A quel punto arriva il botto. La detonazione si risente in tutto l’emisfero boreale: un boato fuori dalla comune esperienza dei viventi, seguito da uno spostamento d’aria massiccio come non se ne erano mai avvertiti. Un terremoto nell’aria che compie diverse volte il giro del mondo: a Londra come a Parigi, a Mosca come a Istanbul tutti gli uomini sentono, nel senso letterale del termine, che qualcosa di spaventoso è accaduto.
Contemporaneamente all’esplosione parte anche l’onda di base, il cosiddetto base-surge, una vera e propria ondata fisica che agita il terreno increspandolo come se fosse liquido e sposta ogni cosa. Un fenomeno noto agli uomini fin dal tempo degli esperimenti nucleari sotterranei e ai geologi che studiano quei particolari vulcani le cui eruzioni avvengono in presenza di acqua di falda o di laghi o del mare. Anche qui l’interazione acqua-magma amplifica di decine di volte la violenza dell’esplosione che non è possibile paragonare a nessun fenomeno prodotto dagli uomini, nemmeno a centinaia di bombe atomiche che esplodono tutte insieme.
Una tempesta di pietre roventi, lapilli e ceneri rende oscuro il cielo su tutta l’Italia centrale costringendo all’evacuazione gli abitanti delle città. Nubi ardenti (oggi più correttamente chiamate flussi piroclastici) si sviluppano per settimane, per fortuna sufficienti a evacuare una quantità impressionante di magma.

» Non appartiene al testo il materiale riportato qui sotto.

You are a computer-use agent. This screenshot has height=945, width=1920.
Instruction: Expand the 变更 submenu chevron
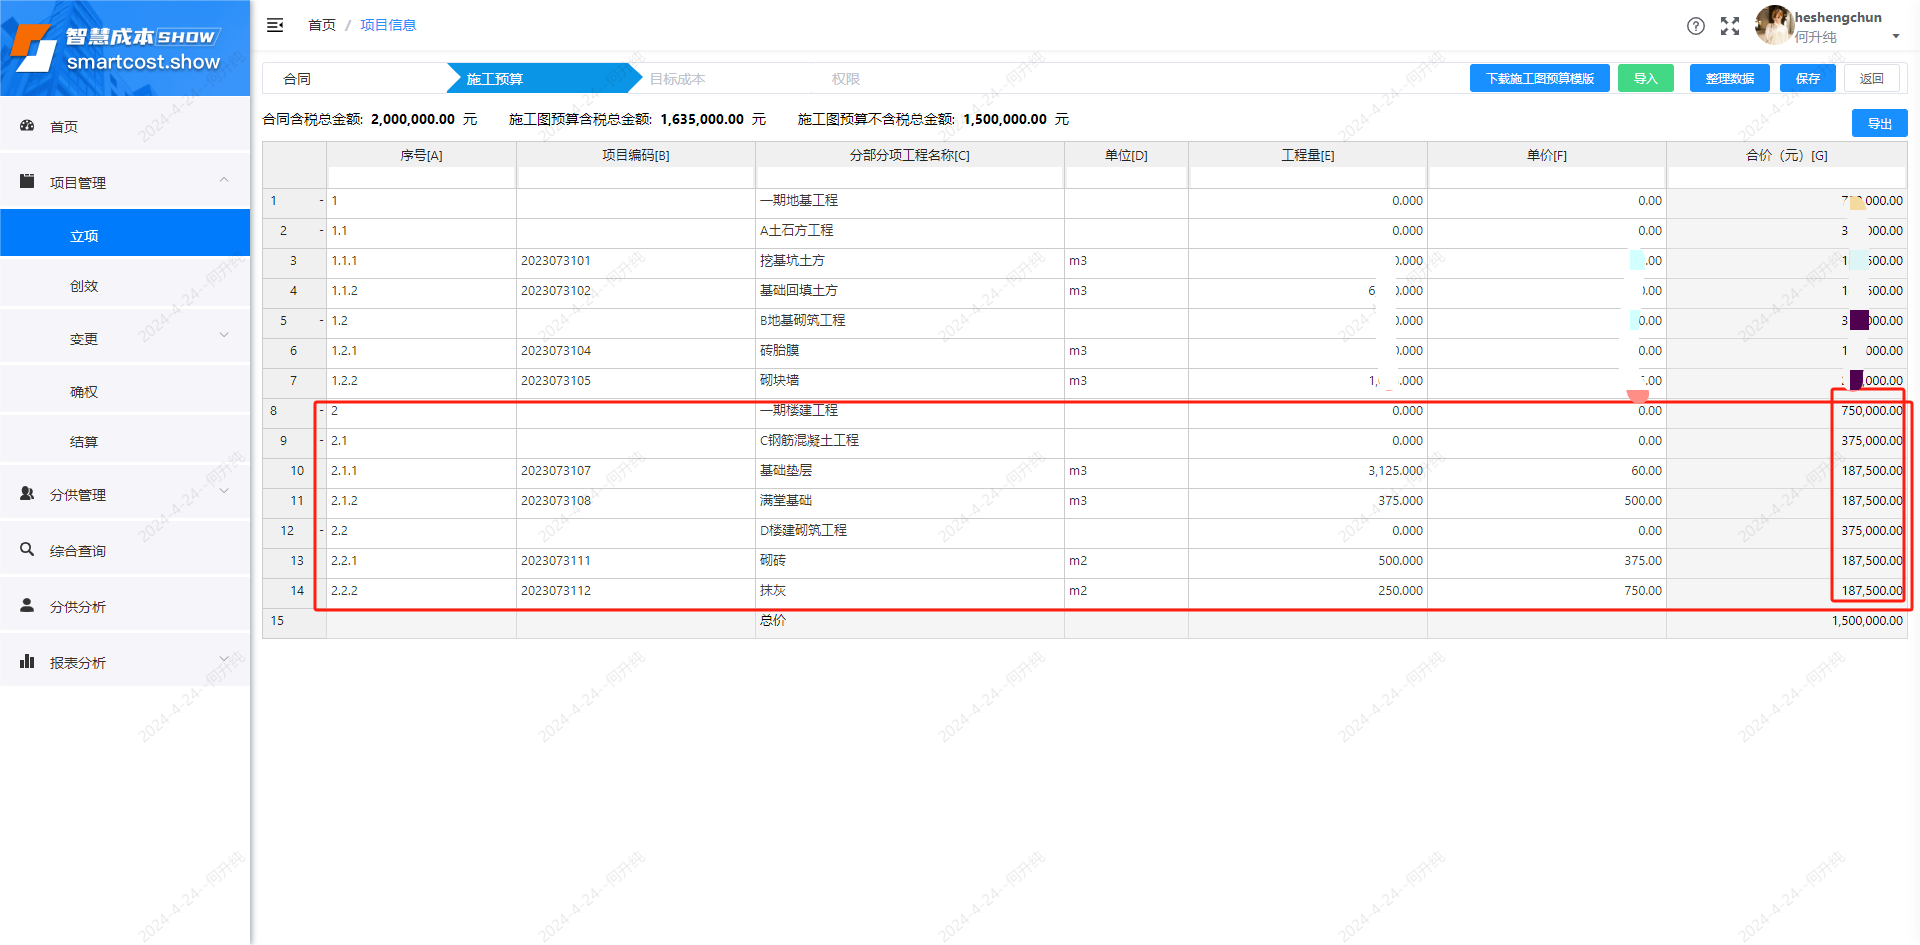pos(224,336)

Si chiudono gli aeroporti e la circolazione stradale diventa impossibile per via della pioggia di ceneri che cade fitta. La vita si ferma. Per fortuna i copiosi segni premonitori sono stati interpretati correttamente e l’esodo dei sapiens è stato completato in tempo.

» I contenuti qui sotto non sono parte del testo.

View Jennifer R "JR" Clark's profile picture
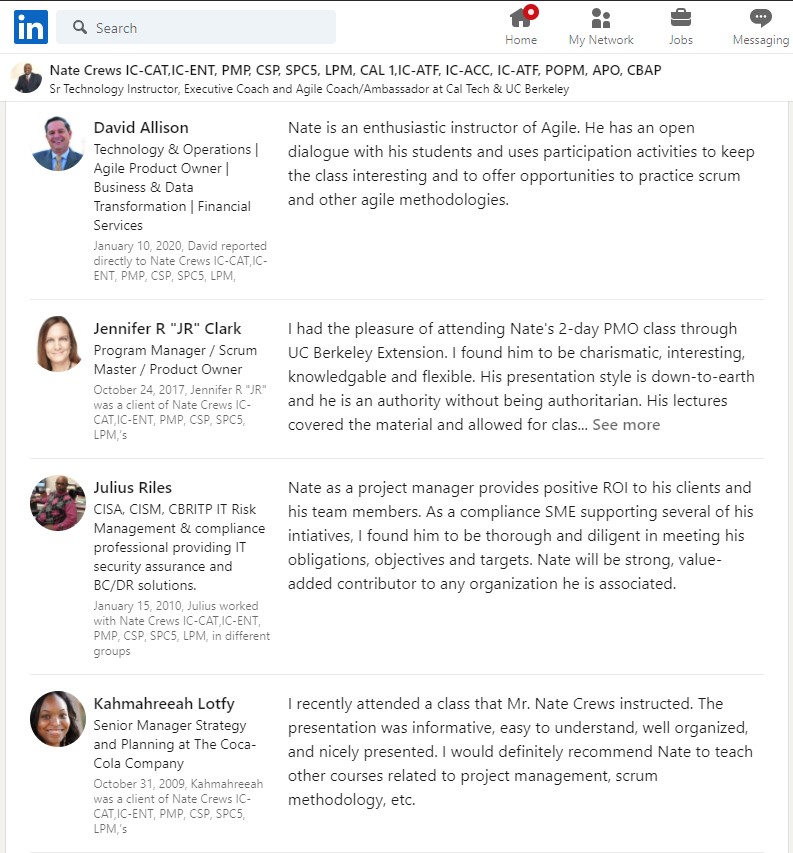 coord(58,344)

Le ripercussioni economiche, sociali e politiche sono enormi. Nessun cittadino vuole lasciare capitali in banche o titoli: come a Pompei 2.000 anni fa, gli umani vogliono disporre dei loro beni paventando di dover lasciare i propri paesi. Le attività produttive vengono bruscamente rallentate e ci vorrà parecchio per ricominciare. Intanto il paesaggio è diventato un deserto di ceneri e lapilli, dove prendono ad agire le acque dilavanti delle piogge incessanti che hanno iniziato a cadere.
Colate di fango di dimensioni considerevoli si scatenano per mesi in tutta la Campania seppellendo ogni cosa. Qui, da sempre, lava non è solo il magma degassato eruttato dai vulcani, ma è – prima di ogni altra cosa – il torrente di melma che scende dal Vesuvio e investe uomini e case. Lava sono i 25 metri di fango che hanno sepolto per secoli Ercolano. Lava è il paio di metri di fango che ha spazzato via 150 vite attorno al Pizzo d’Alvano (Sarno) appena nel 1998.

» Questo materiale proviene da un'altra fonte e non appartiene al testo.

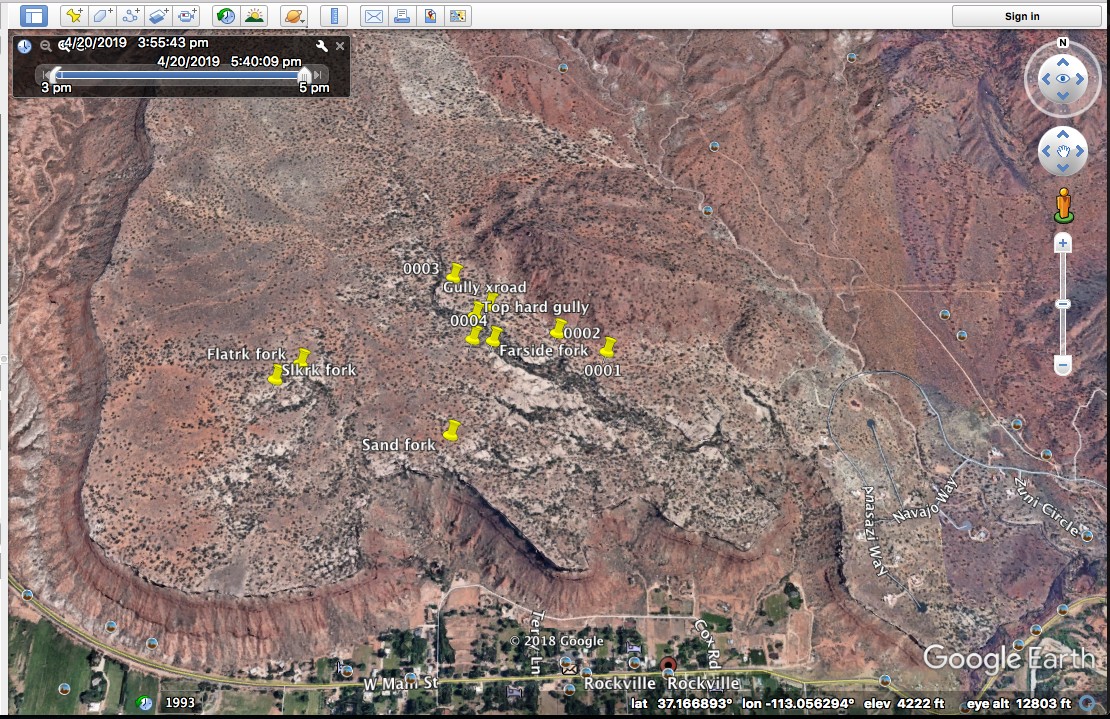The image size is (1110, 719).
Task: Select the Add Polygon tool
Action: coord(102,16)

Oggi la lava dei campani è fredda, scura e carica di detriti, è il frutto di mal concepiti disegni urbanistici, di una cronica mancanza di rispetto per la natura, di una gestione miope e incompetente delle aree abitate, della ricerca del profitto contronatura e dell’incredibile incapacità di integrarsi nell’ambiente. Mi è capitato spesso di sorvolare i Campi Flegrei, unico punto di vista dal quale (se si eccettua una discesa nella Solfatara) si percepisce per intero la vastità e l’intima natura vulcanica di quella terra letteralmente crivellata di crateri. Oltre alla Solfatara, solo il cratere degli Astroni è riconoscibile e rimasto integro (oggi riserva naturale), mentre gli altri sono stati adibiti agli usi più disparati, da base militare a ippodromo (Agnano), come se se ne fosse dimenticata l’origine.